A good article on defining your leadership brand was recently published in Harvard Business Review. The five steps offered are truly anything but easy. But, isn’t that the case with most things that are worth doing?
One key step that I think is missing in this article is generating objective, confidential 360-degree feedback from people who know you … not just internally, but externally. Colleagues, bosses, board members, clients/customers, third party vendors, friends, and yes, even family.
Your brand (and yes, you have one even if you don’t think you do or even if you haven’t been intentional about fostering it) is how others perceive you. Are you viewed as a visionary and strategic CFO or as the CEO’s right-hand man? Does the perception of others who interact with you on a regular basis align with your own perception? If not, it is then that the question becomes, how you want to be known? And, based on how you are wired along with your strengths, passions, and values, what do you need to get there?

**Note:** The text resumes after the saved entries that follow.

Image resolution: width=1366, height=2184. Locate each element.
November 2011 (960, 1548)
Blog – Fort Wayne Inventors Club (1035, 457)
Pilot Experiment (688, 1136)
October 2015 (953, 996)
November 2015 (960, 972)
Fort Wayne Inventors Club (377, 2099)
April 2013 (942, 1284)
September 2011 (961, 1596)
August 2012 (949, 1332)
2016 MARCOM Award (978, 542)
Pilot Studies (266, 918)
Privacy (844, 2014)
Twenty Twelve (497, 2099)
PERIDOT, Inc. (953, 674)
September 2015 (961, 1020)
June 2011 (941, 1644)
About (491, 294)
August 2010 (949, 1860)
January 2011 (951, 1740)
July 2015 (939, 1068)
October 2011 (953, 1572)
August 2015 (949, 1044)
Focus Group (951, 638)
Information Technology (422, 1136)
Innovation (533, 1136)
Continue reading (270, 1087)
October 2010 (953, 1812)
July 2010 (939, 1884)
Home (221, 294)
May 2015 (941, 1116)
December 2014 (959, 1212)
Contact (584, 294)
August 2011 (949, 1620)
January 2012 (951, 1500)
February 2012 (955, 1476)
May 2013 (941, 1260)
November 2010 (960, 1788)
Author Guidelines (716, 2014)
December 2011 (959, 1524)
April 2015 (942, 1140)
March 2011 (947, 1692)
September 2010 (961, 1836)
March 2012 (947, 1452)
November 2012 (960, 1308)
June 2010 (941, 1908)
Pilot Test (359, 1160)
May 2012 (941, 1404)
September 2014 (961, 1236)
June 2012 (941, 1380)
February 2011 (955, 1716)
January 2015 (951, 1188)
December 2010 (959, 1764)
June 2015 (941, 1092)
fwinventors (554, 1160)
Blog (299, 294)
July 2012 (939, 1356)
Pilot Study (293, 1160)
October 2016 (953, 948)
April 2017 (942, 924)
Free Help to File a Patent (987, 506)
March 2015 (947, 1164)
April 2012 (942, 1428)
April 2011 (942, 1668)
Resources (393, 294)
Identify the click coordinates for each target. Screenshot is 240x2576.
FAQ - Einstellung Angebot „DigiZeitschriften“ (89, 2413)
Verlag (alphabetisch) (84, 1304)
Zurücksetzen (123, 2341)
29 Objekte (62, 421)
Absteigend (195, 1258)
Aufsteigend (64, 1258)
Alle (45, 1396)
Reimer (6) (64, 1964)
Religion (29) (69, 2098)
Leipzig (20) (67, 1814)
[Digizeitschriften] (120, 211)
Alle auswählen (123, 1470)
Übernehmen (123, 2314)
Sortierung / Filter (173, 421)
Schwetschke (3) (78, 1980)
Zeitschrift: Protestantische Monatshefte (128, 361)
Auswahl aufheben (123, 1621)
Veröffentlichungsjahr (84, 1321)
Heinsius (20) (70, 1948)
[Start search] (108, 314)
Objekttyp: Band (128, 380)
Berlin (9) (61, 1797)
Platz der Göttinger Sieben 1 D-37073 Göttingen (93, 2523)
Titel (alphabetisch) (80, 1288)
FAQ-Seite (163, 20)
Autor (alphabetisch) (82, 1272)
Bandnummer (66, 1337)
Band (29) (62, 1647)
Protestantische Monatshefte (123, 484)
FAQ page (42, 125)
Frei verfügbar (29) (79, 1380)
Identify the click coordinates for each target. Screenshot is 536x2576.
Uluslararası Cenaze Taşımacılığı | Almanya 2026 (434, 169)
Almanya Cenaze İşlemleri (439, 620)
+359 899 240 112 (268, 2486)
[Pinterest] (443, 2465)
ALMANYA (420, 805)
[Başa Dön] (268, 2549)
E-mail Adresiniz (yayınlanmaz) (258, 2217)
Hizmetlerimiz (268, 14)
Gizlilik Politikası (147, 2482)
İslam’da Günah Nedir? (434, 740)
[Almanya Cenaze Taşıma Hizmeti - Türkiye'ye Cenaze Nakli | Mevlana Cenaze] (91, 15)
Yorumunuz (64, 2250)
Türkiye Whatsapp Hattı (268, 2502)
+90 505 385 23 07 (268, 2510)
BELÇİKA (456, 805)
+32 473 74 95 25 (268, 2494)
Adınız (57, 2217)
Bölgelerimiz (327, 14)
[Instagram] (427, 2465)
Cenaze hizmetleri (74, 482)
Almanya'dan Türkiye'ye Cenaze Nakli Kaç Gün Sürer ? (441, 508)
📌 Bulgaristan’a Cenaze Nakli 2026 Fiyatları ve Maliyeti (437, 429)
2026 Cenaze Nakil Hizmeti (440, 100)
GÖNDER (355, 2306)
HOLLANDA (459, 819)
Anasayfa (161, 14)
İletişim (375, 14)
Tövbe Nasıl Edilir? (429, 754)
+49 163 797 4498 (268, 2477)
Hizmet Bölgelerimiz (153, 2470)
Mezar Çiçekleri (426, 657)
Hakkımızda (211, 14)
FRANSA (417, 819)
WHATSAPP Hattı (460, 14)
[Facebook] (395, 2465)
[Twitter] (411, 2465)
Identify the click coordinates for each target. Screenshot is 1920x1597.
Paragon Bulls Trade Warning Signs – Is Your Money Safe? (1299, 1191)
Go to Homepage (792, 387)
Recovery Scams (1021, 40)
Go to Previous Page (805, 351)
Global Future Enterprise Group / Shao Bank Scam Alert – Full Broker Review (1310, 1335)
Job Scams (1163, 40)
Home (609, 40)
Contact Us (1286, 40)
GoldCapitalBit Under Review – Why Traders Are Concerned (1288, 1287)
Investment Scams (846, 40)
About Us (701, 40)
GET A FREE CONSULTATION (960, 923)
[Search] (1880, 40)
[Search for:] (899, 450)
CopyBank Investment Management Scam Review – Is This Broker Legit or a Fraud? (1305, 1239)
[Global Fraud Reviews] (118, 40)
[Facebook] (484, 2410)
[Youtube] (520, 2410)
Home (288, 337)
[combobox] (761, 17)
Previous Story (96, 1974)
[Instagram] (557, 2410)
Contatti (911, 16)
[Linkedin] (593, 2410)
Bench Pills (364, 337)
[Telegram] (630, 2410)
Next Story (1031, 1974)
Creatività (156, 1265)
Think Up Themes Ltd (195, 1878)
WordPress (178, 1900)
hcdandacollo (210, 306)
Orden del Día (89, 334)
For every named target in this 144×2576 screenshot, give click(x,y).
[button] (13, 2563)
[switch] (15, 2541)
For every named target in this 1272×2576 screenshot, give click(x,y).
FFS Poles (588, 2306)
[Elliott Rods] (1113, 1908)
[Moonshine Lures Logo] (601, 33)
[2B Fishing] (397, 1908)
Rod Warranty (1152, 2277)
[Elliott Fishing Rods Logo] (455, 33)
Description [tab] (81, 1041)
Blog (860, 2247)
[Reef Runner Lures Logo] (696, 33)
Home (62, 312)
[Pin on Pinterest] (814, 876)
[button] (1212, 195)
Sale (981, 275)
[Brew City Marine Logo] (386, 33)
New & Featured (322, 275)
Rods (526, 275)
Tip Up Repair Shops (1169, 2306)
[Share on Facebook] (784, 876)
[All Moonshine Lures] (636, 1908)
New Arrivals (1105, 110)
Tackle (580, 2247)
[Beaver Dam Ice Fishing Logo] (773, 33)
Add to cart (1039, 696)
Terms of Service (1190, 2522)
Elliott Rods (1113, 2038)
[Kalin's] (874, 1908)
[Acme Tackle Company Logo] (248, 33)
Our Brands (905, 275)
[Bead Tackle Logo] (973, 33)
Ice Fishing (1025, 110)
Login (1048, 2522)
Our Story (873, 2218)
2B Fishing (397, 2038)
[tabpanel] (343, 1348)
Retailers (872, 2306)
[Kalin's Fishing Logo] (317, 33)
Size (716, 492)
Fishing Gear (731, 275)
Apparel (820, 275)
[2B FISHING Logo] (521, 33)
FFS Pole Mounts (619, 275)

Can you generate honest feedback simply by asking people face-to-face? I don’t think so. But without that valuable input, how can you know what your next step(s) should be?
Soliciting external feedback is, in my opinion, critical because of the authenticity factor. Unless you understand how people outside of your professional life view you and how that aligns with the internal perspective, it’s difficult to assess how truly authentic your brand is. Living out your authentic leadership/executive/personal brand is easy … it’s who you are. Living behind a carefully manufactured professional facade becomes much more of a challenge, particularly in today’s Google-able world.